On December 5, the auction house Bonhams will feature Eloise co-creator Hilary Knight’s original Plaza Hotel portrait of the beloved hellion as the centerpiece of its Fine Books and Manuscripts daytime sale.
Knight created the painting in 1956 as a birthday gift for his Eloise partner, author Kay Thompson, who proudly loaned the portrait to the Plaza, where it classed up the lobby until a fateful November night in 1960 when it disappeared — stolen. The sensational crime prompted a major media moment in New York City. Kay Thompson, distraught, offered a reward. But it was no use: The portrait (which, framed, measures a considerable 59 inches by 42 inches) was gone, right off the wall and “into the stratosphere of New York City,” Knight, 92, said in a recent interview with Bonhams. Sometime later, under very mysterious circumstances, the portrait — discovered in a dumpster, frameless and a bit worse for wear — made its way back to Knight.

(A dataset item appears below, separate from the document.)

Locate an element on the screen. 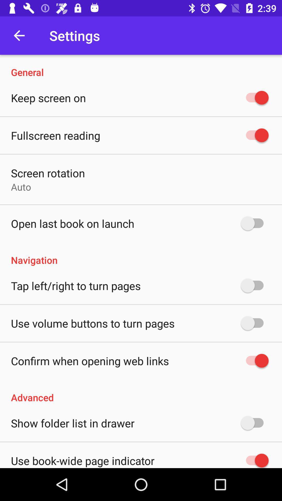  tap left right item is located at coordinates (76, 285).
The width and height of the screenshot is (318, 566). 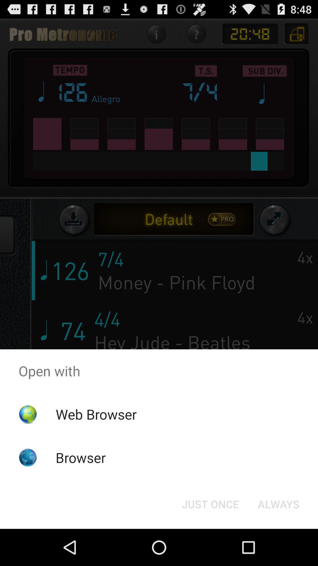 I want to click on the icon to the right of the just once, so click(x=279, y=504).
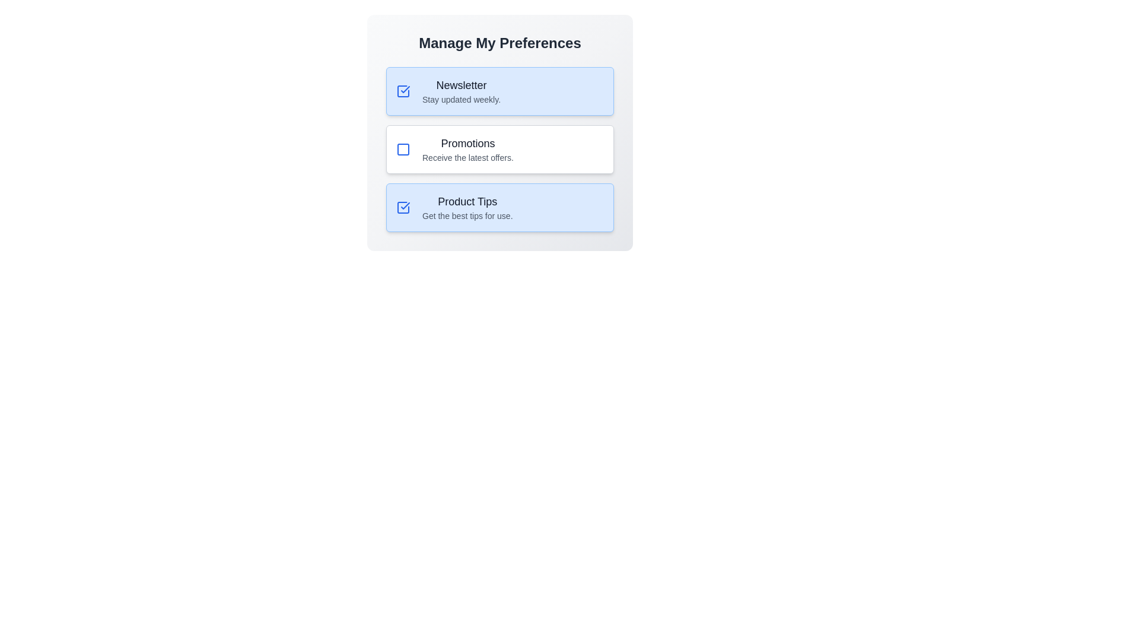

Eloise is hardly the only treasure in the December 5 Bonhams sale — which, despite the title, includes a good deal more than fine books and manuscripts. Lot 130, for instance, is a small writing box made from the wood of a mulberry tree purportedly planted by William Shakespeare near his home in Stratford-upon-Avon. Lot 205 is pianist Glenn Gould’s wildly annotated copy of Bach’s “Goldberg” Variations, Lot 244 is a collection of 11 iron shackles and locks from Harry Houdini’s collection, and Lot 271 is a tattered British flag that survived the Battle of Dunkirk.
But, Eloise. After the disappearance of the first portrait, Hilary Knight re-created the Eloise painting for the Plaza lobby, where it hangs to this day. The recovered original was forgotten until 2017, when Knight collaborated with the New-York Historical Society on an exhibit titled Eloise at the Museum. He retrieved the old portrait from his closet, where it had languished, rolled and wrinkled, for decades and, with curator Jane Curley, set about restoring it.
The result is dazzling, though by Knight’s own admission the painting was never created to be “art.”
“It was done on very thin cardboard, in water paint, not oil,” he told Bonhams. “It was a funny gift … meant to be a parody of portrait paintings going back to Gainsborough.” But parody or not, the piece feels rawther important today, and its six-year-old subject comes off every bit as indomitable as Carolus-Duran’s Mrs. Astor.
Bonhams expects the Eloise portrait to command upwards of $150,000. And that, surely, is worth a spot over the mantle.